You should always make defensive copies of stored mutable objects in your classes. You should always program defensively, assume that everyone that uses your class will break it.
This is demonstrated by the fact that although the class itself might be immutable, doesn't mean that objects in it are immutable too. You need to make defensive copies of mutable objects that you are using within your class.
Here's an example:
public class MyClass {
private Point foo;
private Point bar;
public MyClass(Point foo, Point bar) {
this.foo = foo;
this.bar = bar;
}
public Point foo() {
return foo;
}
public Point bar() {
return bar;
}
. . .
//Seems harmless enough?
//Lets destroy it
Point foo = new Point(1 ,2);
Point bar = new Point(3 ,4);
MyClass mc = new MyClass(foo, bar);
bar.x = 99; //<-- changes internal of mc!

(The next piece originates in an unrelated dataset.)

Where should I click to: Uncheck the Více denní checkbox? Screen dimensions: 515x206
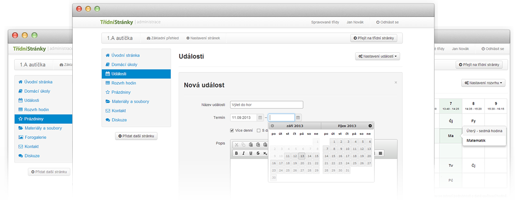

This happens because the object MyClass only ever stored a pointer to the Point object that was passed in to it, which means that when the mutable object is changed - anything that points to that object is also changed. This can cause unintentional and unexepected results
To repair the above code, you make defensie copies of everything. It is important to note that copies should be made before any parameter checking occurs (e.g. validity check). You also need to make sure that your accessors are changed so that they too return copies of the internals of the class.
//Fixed version!
public MyClass(Point foo, Point bar) {
this.foo = new Point(foo.getLocation());
this.bar = new Point(bar.getLocation());
}
public Point foo() {
return new Point(foo.getLocation());
}
public Point bar() {
return new Point(bar.getLocation());
}
. . .
For the second part of your question - as long as BoundingBox
exists, the objects contained within it should exist too. The JVM wont garbage collect those until all references to them no longer exist.